Researchers in America, Australia, England and France pursued the concept that variations in gluten quality (and thus in dough properties) could be explained by varying the balance between these two major components of gluten. Pursuit of this hypothesis led to the appearance of several conflicting reports of the ratio between gliadin and glutenin in the literature of the late nineteenth century, with values for this ratio ranging from 0.59 to 4.0 (see Tracey 1967). Reasons for these wild variations appear to relate mainly to differences in extraction procedures, but also to difficulties in obtaining reproducible results with extraction as the method of fractionation.
Nevertheless, the results appear to have shown initial promise, with a higher proportion of glutenin relating to dough strength in the words of Guthrie (1896): ‘Flours in which glutenin predominates yield strong, tough, elastic, non-adhesive glutens. Increased gliadin content produces a weak, sticky, and inelastic gluten.’ Today, we would agree with these conclusions, but further research led Guthrie (1912) to abandon this approach: “Further work on this subject has convinced me that the relationship is not as simple as I at first thought; nor is the separation and accurate determination of the two proteins quite satisfactory. This method has, therefore, been abandoned in this laboratory, and is not, I believe, any longer recognised. The question – what is the cause of [dough] strength – still remains to be solved.”
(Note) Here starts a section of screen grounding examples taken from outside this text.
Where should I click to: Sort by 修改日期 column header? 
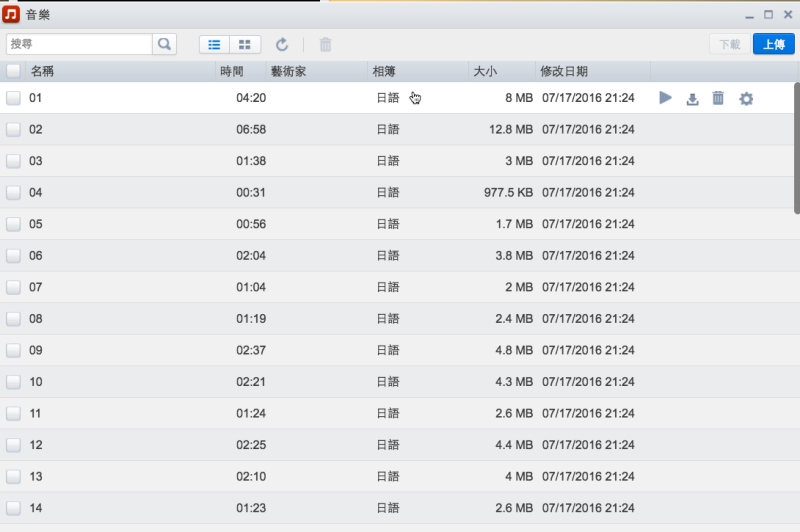click(564, 71)
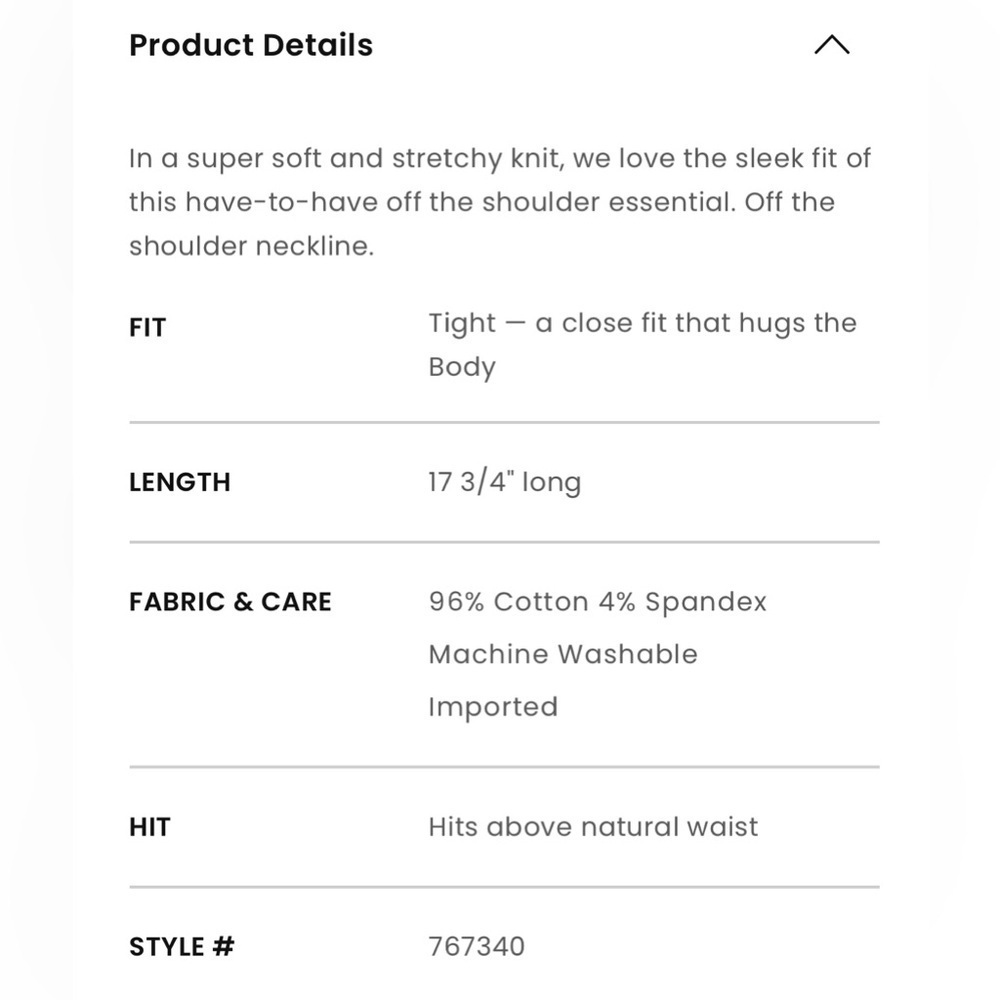The width and height of the screenshot is (1000, 1000).
Task: Click 'Hits above natural waist' text
Action: click(x=593, y=827)
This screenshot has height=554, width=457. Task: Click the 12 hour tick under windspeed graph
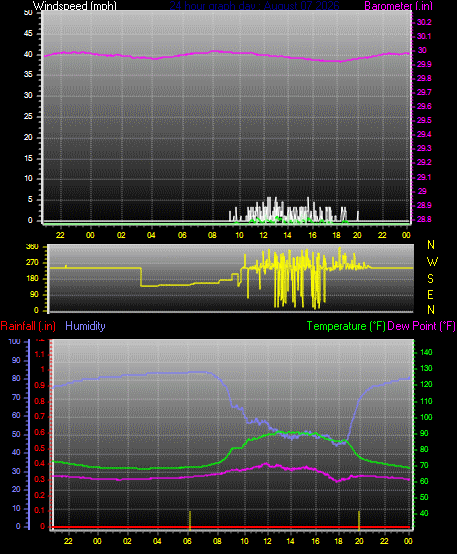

The subsequent century of research in cereal chemistry has revealed the great complexity of the gluten complex, the genetic control of the many component polypeptides, and the importance of the various bonds between the protein chains (see Chapters 2–7). Nevertheless, the concept of a critical balance between the complementary roles of the gliadin and glutenin components is still central to our understanding of gluten function. However, this balance is now more likely to be seen as being due to their distinct contributions to molecular-size distribution, which in turn explains the original distinction of their extractabilities into solution.